RECORDS SUPPLIED |
<<<<

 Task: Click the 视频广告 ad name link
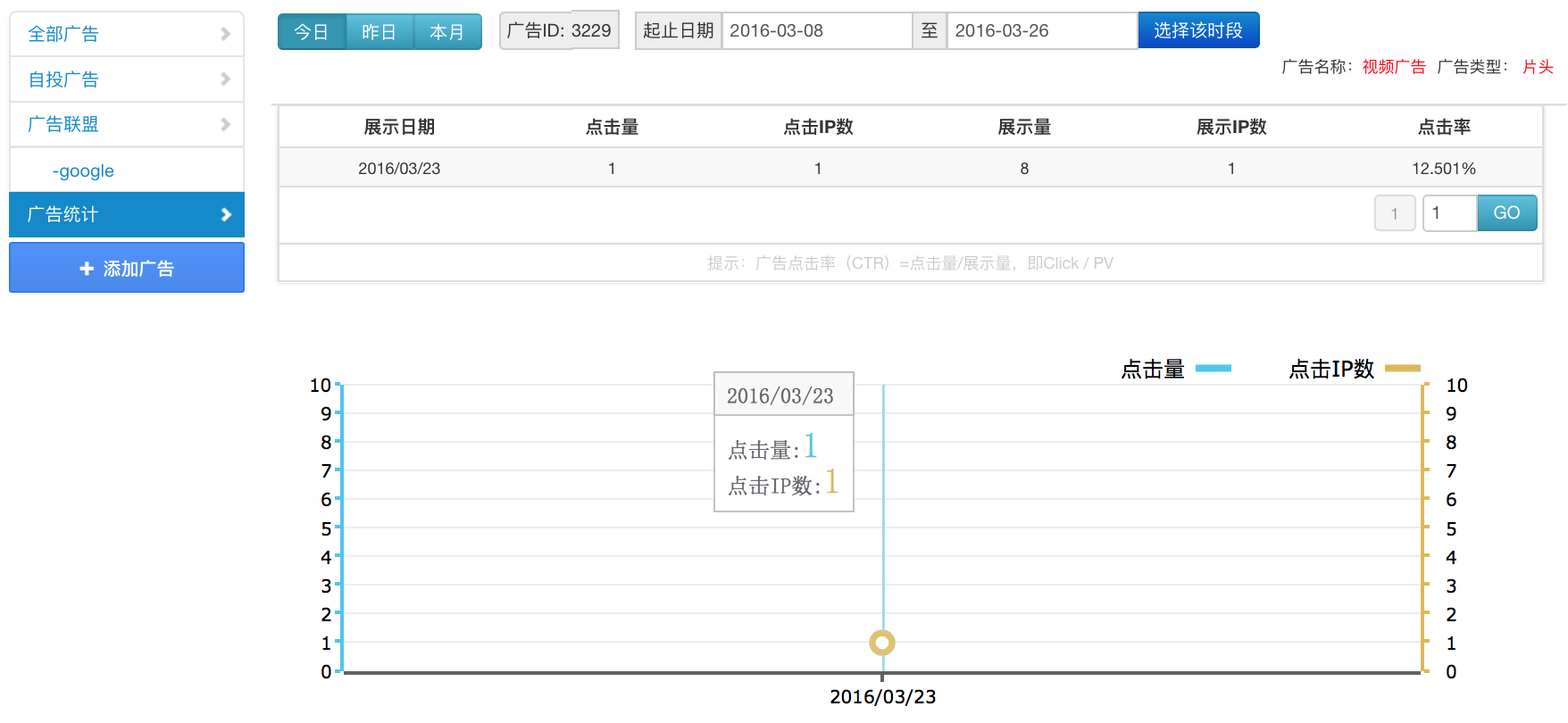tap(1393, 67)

>>>>
<<<<

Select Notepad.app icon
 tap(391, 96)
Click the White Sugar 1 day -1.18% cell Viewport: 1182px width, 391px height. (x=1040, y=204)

>>>>

TASK OBJECTIVE | The line above containing "Select Notepad.app icon", the line containing "Click the White", and every line between them are to be transcribed exactly; no other line is wanted.

TASK SOLUTION |
Select Notepad.app icon
 tap(391, 96)
Click the White Sugar 1 day -1.18% cell Viewport: 1182px width, 391px height. (x=1040, y=204)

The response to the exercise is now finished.